In dem Departement gilt seit dem Morgen die Alarmstufe Rot. In den Gemeinden rund um den Hauptort Carcassonne hinterließen die Wassermassen eine Spur der Verwüstung.

600 Feuerwehrleute im Dauereinsatz
Bilder aus der Region zeigen zerstörte Straßen und von den Wassermassen mitgerissene Autos. Die Rettungskräfte waren in der Nacht auf Montag im Dauereinsatz. Die Regierung entsandte 600 Feuerwehrleute und Hubschrauber in die Region.

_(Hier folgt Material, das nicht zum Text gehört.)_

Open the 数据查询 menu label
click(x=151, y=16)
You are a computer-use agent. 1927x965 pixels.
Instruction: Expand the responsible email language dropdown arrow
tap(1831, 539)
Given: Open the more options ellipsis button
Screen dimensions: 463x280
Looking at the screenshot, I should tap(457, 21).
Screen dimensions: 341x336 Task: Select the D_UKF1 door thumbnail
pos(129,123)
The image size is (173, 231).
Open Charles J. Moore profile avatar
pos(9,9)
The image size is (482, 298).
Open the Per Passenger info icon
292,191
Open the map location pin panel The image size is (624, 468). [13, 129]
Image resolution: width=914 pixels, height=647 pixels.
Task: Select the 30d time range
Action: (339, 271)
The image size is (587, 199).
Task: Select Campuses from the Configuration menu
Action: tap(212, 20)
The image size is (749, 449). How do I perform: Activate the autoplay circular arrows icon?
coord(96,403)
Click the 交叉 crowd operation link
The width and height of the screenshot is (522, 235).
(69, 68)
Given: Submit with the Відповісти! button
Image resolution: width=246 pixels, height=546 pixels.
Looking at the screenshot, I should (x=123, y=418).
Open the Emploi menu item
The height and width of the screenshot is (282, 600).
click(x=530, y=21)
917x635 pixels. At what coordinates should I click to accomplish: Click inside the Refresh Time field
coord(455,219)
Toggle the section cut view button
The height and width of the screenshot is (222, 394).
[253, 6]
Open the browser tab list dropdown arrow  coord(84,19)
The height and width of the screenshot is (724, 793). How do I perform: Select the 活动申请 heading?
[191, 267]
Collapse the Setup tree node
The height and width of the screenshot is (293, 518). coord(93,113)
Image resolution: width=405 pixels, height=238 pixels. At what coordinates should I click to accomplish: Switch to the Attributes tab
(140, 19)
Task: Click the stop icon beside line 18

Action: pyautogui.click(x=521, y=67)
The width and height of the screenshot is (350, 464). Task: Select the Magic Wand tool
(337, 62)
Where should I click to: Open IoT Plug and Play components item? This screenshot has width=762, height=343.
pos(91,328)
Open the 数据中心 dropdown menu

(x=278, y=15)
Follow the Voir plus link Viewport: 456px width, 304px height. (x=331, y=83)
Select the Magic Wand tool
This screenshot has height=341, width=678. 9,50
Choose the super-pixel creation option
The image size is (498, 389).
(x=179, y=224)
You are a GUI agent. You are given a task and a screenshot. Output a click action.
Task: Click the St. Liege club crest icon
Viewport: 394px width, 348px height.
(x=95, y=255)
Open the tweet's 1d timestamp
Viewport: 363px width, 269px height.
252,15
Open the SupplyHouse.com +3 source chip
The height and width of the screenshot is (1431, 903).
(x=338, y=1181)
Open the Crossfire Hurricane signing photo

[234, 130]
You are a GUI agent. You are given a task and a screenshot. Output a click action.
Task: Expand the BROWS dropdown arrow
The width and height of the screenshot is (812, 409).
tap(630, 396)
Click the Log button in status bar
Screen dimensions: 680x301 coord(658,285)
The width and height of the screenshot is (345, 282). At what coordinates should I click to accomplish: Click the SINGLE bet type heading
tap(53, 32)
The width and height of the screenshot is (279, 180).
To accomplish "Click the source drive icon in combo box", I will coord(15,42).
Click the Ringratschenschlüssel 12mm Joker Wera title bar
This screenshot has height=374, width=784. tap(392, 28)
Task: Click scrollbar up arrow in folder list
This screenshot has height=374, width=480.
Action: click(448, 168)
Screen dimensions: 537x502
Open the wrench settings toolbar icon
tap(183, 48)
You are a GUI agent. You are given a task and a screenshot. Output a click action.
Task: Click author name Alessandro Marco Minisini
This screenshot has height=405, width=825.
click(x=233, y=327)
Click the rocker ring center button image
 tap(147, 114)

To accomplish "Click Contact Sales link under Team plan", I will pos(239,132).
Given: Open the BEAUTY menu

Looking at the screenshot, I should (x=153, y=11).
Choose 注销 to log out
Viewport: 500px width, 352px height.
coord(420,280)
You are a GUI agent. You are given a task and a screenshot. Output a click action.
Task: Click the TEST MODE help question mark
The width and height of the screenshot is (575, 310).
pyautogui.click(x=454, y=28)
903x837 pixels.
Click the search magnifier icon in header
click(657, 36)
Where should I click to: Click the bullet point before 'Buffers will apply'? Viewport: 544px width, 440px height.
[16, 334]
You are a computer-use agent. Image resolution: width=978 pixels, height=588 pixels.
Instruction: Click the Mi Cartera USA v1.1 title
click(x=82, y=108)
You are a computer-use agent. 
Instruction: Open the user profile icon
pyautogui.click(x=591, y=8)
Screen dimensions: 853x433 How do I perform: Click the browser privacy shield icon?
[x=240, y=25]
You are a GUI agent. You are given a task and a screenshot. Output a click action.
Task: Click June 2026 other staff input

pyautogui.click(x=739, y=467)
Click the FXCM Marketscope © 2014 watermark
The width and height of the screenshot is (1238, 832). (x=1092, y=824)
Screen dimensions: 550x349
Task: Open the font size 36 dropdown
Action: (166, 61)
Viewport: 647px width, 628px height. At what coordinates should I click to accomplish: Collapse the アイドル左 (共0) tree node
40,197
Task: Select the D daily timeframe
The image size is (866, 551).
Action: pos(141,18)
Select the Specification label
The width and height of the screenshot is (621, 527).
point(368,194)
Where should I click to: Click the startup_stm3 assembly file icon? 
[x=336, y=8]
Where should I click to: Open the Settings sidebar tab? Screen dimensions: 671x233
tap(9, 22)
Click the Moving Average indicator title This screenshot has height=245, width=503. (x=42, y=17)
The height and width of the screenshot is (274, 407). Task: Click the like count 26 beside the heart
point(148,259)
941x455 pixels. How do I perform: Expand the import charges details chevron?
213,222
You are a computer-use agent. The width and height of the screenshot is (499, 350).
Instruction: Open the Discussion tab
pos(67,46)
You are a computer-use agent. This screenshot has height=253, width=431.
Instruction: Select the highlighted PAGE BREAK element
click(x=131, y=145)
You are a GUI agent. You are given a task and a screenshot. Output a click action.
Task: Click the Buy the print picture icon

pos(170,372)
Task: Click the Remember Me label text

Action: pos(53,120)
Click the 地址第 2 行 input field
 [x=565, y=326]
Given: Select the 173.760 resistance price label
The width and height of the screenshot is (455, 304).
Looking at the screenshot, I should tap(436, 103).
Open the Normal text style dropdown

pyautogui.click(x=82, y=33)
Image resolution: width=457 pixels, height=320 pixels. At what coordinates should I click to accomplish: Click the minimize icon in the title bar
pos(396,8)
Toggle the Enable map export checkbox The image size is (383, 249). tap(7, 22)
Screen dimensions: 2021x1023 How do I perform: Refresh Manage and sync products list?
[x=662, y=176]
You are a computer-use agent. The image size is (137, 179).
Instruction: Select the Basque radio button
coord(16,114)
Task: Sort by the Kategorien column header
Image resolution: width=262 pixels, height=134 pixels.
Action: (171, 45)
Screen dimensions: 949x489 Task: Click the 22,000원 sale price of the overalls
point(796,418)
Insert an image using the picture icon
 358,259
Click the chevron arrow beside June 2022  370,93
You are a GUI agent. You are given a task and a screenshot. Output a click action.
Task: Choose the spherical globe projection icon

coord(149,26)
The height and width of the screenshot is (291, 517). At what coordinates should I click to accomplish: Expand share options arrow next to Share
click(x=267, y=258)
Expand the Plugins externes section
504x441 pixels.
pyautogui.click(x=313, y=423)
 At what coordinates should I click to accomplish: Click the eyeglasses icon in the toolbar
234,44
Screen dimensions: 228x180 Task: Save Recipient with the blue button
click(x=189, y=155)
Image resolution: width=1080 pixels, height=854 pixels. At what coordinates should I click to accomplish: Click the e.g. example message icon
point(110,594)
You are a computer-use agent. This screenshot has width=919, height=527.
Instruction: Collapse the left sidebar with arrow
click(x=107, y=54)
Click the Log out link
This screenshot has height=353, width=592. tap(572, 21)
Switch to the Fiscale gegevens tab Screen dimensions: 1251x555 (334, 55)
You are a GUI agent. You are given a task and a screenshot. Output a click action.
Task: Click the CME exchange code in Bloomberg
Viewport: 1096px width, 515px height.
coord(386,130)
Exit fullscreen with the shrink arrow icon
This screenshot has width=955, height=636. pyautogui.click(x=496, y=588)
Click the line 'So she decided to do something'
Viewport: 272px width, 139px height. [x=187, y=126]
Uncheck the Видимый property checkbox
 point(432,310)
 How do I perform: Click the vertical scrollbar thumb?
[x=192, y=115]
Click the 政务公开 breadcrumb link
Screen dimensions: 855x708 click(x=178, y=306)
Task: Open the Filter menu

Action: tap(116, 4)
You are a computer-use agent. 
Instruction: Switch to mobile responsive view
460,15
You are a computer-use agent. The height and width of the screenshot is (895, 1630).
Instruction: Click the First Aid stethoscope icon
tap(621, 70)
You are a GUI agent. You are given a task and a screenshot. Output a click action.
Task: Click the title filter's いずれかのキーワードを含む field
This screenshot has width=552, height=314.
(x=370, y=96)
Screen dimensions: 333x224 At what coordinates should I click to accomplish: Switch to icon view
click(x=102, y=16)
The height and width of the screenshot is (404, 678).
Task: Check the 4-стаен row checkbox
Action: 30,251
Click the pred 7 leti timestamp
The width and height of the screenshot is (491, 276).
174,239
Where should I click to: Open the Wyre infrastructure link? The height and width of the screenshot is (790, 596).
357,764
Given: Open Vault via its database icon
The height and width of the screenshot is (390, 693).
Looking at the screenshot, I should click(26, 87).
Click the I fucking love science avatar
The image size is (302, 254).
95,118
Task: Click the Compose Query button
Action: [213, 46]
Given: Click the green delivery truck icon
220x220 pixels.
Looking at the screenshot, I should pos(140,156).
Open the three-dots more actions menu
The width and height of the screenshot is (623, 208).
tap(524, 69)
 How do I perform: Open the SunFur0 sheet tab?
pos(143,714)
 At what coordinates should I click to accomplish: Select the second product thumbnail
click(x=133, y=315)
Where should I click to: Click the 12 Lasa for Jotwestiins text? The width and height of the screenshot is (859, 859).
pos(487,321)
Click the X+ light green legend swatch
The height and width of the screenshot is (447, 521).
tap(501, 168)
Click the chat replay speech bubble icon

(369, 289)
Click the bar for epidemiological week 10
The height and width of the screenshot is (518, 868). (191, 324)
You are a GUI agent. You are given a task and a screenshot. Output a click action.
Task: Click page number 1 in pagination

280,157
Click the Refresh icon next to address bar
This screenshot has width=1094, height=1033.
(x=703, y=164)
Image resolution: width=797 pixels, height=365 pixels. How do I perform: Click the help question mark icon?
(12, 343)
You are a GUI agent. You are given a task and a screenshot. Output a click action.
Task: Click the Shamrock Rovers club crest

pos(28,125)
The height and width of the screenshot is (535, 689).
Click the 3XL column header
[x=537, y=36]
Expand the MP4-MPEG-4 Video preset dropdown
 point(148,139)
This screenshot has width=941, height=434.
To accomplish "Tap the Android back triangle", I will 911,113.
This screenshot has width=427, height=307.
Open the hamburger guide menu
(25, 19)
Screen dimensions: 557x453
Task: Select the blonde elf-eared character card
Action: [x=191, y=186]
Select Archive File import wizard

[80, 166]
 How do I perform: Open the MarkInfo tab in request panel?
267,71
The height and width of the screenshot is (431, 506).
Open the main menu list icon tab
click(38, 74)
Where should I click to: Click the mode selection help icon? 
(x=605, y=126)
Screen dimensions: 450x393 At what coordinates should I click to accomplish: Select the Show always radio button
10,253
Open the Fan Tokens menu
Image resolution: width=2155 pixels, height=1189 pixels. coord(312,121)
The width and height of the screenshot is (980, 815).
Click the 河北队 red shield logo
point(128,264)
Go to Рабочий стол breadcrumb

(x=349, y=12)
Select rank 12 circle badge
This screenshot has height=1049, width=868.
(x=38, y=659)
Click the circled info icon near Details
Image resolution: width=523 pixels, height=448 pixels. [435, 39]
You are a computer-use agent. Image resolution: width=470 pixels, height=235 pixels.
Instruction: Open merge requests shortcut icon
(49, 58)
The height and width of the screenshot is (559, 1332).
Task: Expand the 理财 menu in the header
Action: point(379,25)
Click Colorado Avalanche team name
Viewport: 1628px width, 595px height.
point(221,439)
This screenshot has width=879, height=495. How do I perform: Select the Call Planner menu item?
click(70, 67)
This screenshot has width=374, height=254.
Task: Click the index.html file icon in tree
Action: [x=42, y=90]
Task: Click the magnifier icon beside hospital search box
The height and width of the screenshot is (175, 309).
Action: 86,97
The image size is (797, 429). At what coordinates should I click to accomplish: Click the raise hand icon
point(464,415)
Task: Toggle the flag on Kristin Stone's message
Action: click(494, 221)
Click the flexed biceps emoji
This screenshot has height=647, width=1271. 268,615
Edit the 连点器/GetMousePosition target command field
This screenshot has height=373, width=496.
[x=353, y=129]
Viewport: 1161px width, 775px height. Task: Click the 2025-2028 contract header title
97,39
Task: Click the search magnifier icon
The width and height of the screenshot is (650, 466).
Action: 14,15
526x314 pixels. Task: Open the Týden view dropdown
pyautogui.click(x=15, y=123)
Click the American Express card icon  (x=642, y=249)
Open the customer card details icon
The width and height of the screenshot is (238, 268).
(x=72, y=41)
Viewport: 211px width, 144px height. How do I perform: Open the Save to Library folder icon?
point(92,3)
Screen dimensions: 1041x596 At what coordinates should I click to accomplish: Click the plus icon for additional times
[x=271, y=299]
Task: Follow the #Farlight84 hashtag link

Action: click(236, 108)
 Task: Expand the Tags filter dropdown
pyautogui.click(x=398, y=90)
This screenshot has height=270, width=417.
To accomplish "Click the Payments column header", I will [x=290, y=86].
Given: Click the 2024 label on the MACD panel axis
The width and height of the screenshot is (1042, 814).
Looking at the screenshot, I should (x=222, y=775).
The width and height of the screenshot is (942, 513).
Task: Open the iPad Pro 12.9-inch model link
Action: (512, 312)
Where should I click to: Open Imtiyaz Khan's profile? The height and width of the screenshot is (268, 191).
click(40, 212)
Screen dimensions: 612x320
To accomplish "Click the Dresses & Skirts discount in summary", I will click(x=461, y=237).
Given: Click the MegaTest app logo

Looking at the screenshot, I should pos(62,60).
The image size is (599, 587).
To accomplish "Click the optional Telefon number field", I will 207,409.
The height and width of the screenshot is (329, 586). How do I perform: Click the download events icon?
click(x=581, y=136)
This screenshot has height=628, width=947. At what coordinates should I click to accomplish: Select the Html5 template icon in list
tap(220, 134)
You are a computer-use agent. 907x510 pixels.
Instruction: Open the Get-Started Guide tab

Wasser erreichte höchsten Stand seit Jahren
Sie sollen insbesondere die Rettungseinsätze entlang des Flusses Aude unterstützen, der nach dem Starkregen massiv über die Ufer getreten war. Nach Angaben des Hochwasser-Informationsdiensts Vigicrues hatte das Hochwasser im Tal des Flusses zuletzt 1891 eine solche Höhe erreicht.

Sorge um Damm
Rund tausend Menschen wurden aus der Gegend um die Ortschaft Pezens in Sicherheit gebracht. Die Behörden fürchteten, dass ein nahe gelegener Damm den Wassermassen nachgeben könnte.

Flusspegel stieg um acht Meter
In Carcassonne waren innerhalb von fünf Stunden zwischen 160 und 180 Millimeter Niederschlag gefallen. In der Stadt Trebes in der Nähe von Carcassonne stieg der Pegel der Aude innerhalb von fünf Stunden um acht Meter, wie die Behörden mitteilten.

„Das Wasser ist überall“
Unter den Einwohnern des besonders von den Überschwemmungen betroffenen Ortes Villegailhenc herrschte am Montag Verzweiflung. „Das Wasser steht in unserem Haus, das Wasser ist überall. Alles ist überschwemmt, überall im Dorf“, sagte Helene Segura. Eine Brücke sei eingestürzt, überall seien Feuerwehrleute im Einsatz.

Das Unwetter war die Folge des Zusammenstoßes einer Front warmer und feuchter Luft aus dem Mittelmeer mit kälterer Luft aus dem französischen Zentralmassiv. Überschwemmungen trafen die gesamte Region zwischen den östlichen Pyrenäen und dem weiter nordöstlich gelegenen Departement Aveyron.